Hi Jens,
During some testing and discussions with Oleg, two bugs were noticed with
block throttle code. Please find attached the fixes. These are small fixes
and I did not notice any side affects during my testing.
Thanks
Vivek
Vivek Goyal (2):
blk-throttle: Trim/adjust slice_end once a bio has been dispatched
blk-throttle: Correct the placement of smp_rmb()
block/blk-throttle.c | 39 +++++++++++++++++++++++++--------------
1 files changed, 25 insertions(+), 14 deletions(-)
--
1.7.2.3
o I was discussing what are the variable being updated without spin lock and
why do we need barriers and Oleg pointed out that location of smp_rmb()
should be between read of td->limits_changed and tg->limits_changed. This
patch fixes it.
o Following is one possible sequence of events. Say cpu0 is executing
throtl_update_blkio_group_read_bps() and cpu1 is executing
throtl_process_limit_change().
cpu0 cpu1
tg->limits_changed = true;
smp_mb__before_atomic_inc();
atomic_inc(&td->limits_changed);
if (!atomic_read(&td->limits_changed))
return;
if (tg->limits_changed)
do_something;
If cpu0 has updated tg->limits_changed and td->limits_changed, we want to
make sure that if update to td->limits_changed is visible on cpu1, then
update to tg->limits_changed should also be visible.

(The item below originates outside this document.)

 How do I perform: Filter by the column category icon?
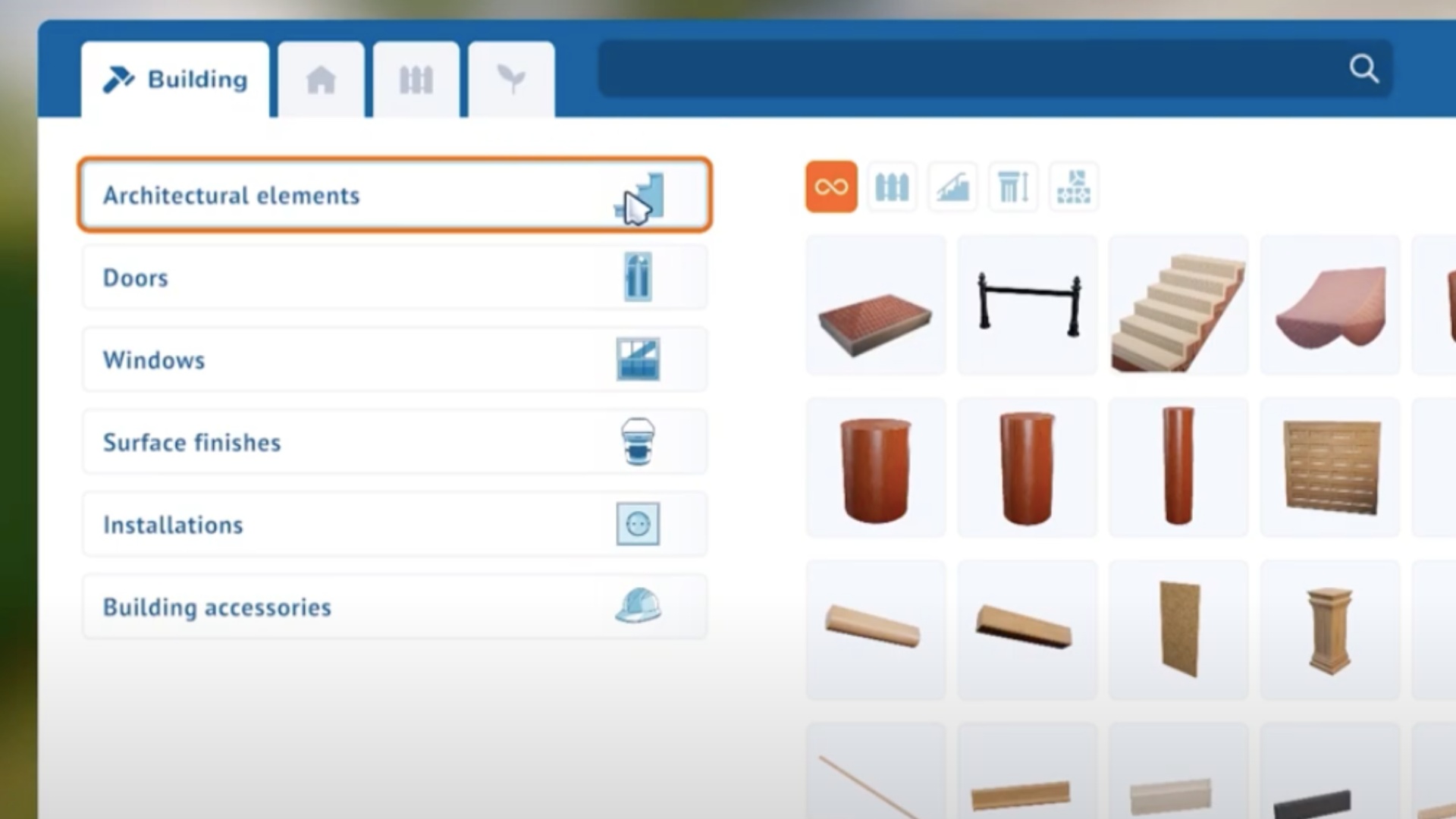(x=1013, y=187)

Oleg pointed out to ensure that we need to insert an smp_rmb() between
td->limits_changed read and tg->limits_changed read.
o I had erroneously put smp_rmb() before atomic_read(&td->limits_changed).
This patch fixes it.
Reported-by: Oleg Nesterov <[email protected]>
Signed-off-by: Vivek Goyal <[email protected]>
---
block/blk-throttle.c | 23 +++++++++--------------
1 files changed, 9 insertions(+), 14 deletions(-)

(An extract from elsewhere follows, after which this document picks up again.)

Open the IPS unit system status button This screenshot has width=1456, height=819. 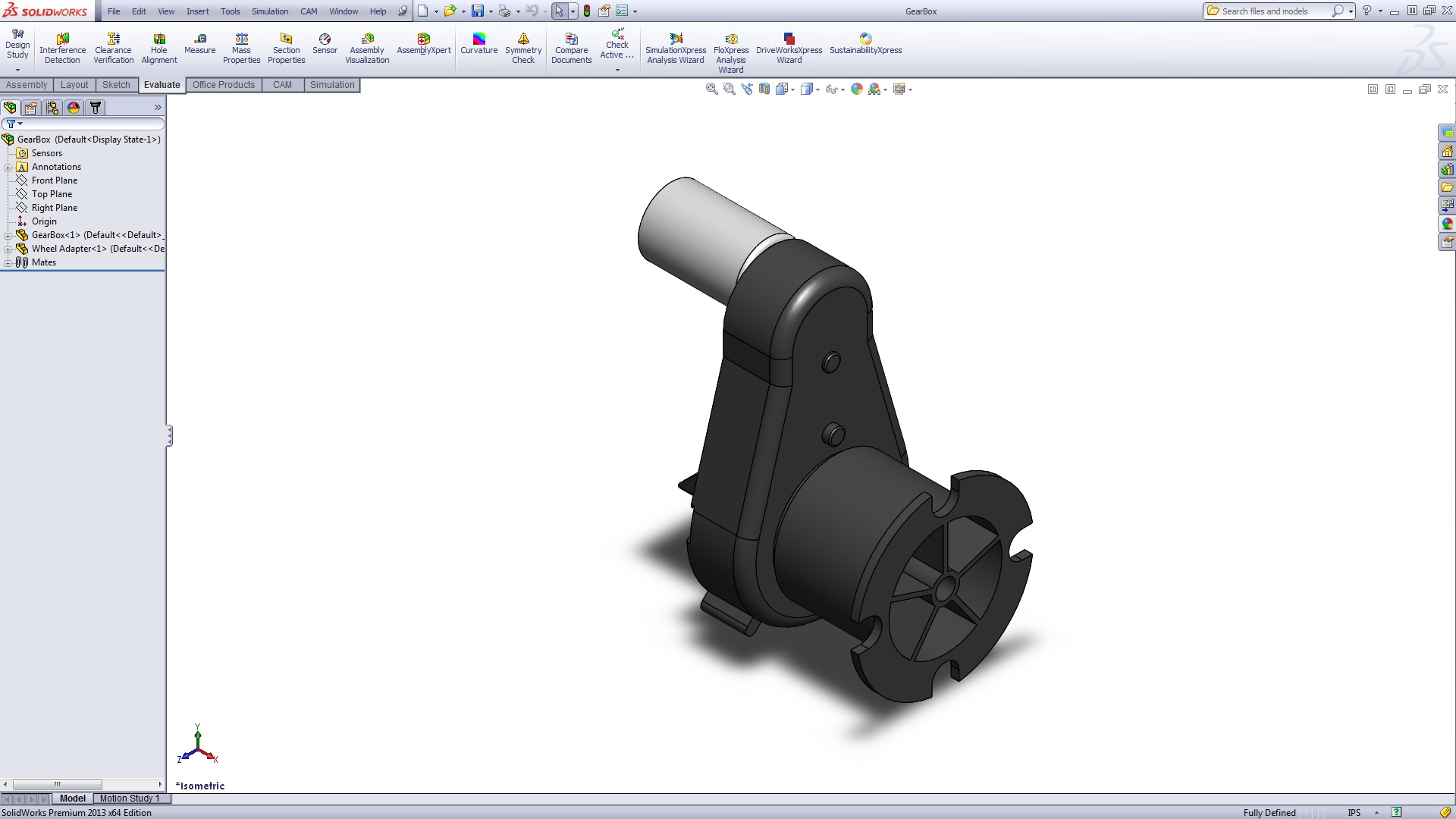pyautogui.click(x=1354, y=813)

diff --git a/block/blk-throttle.c b/block/blk-throttle.c
index 2d134b7..381b09b 100644
--- a/block/blk-throttle.c
+++ b/block/blk-throttle.c
@@ -725,26 +725,21 @@ static void throtl_process_limit_change(struct throtl_data *td)
struct throtl_grp *tg;
struct hlist_node *pos, *n;
- /*
- * Make sure atomic_inc() effects from
- * throtl_update_blkio_group_read_bps(), group of functions are
- * visible.
- * Is this required or smp_mb__after_atomic_inc() was suffcient
- * after the atomic_inc().
- */
- smp_rmb();
if (!atomic_read(&td->limits_changed))
return;
throtl_log(td, "limit changed =%d", atomic_read(&td->limits_changed));
- hlist_for_each_entry_safe(tg, pos, n, &td->tg_list, tg_node) {
- /*
- * Do I need an smp_rmb() here to make sure tg->limits_changed
- * update is visible. I am relying on smp_rmb() at the
- * beginning of function and not putting a new one here.
- */
+ /*
+ * Make sure updates from throtl_update_blkio_group_read_bps() group
+ * of functions to tg->limits_changed are visible. We do not
+ * want update td->limits_changed to be visible but update to
+ * tg->limits_changed not being visible yet on this cpu. Hence
+ * the read barrier.
+ */
+ smp_rmb();
+ hlist_for_each_entry_safe(tg, pos, n, &td->tg_list, tg_node) {
if (throtl_tg_on_rr(tg) && tg->limits_changed) {
throtl_log_tg(td, tg, "limit change rbps=%llu wbps=%llu"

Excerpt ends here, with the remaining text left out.